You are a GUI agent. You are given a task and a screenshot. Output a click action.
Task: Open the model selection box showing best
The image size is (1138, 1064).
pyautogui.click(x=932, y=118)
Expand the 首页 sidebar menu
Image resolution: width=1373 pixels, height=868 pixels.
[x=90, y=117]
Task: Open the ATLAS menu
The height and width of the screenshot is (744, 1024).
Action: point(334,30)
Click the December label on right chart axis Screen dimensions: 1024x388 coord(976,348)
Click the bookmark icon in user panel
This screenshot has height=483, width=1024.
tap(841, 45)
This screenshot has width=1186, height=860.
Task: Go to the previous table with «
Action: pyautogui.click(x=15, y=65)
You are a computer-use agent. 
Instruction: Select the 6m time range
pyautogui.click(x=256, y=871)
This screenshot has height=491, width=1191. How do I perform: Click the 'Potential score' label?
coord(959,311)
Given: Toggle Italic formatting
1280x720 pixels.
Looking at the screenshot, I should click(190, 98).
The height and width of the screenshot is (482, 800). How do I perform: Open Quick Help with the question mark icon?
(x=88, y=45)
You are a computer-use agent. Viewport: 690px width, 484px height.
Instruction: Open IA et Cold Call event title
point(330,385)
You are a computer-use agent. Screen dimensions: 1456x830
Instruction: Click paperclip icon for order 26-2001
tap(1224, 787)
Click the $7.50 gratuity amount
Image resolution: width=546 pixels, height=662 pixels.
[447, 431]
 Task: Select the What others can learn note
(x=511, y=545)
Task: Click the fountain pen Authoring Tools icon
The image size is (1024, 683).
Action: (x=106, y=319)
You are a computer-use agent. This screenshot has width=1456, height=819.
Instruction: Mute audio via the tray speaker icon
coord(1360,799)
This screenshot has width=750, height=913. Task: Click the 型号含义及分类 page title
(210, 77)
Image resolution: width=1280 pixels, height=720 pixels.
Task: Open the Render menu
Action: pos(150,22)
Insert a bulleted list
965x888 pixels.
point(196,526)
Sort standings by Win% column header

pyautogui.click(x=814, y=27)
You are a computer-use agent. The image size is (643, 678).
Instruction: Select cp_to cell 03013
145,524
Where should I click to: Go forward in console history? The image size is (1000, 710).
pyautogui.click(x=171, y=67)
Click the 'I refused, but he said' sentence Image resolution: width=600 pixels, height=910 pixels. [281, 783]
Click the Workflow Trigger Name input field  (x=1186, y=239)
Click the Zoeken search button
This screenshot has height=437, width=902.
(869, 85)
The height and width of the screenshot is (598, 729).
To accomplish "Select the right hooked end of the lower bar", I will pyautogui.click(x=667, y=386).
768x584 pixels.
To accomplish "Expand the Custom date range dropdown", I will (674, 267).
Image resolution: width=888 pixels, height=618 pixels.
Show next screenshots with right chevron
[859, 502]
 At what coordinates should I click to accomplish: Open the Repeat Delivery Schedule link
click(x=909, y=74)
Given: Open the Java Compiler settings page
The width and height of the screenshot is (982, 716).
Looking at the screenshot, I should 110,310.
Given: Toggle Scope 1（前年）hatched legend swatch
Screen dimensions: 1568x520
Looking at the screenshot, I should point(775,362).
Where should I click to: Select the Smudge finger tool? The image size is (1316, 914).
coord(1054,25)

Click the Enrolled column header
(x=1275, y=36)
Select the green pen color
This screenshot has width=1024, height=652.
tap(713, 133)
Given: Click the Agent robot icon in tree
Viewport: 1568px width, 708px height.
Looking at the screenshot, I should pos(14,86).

## 任务要求:
请将记录中从含有“Click the Enrolled column header”的那一行起、直到记录末尾的各行原样照抄一遍，首尾两行都要包括。

## 预期答案:
Click the Enrolled column header
(x=1275, y=36)
Select the green pen color
This screenshot has width=1024, height=652.
tap(713, 133)
Given: Click the Agent robot icon in tree
Viewport: 1568px width, 708px height.
Looking at the screenshot, I should pos(14,86).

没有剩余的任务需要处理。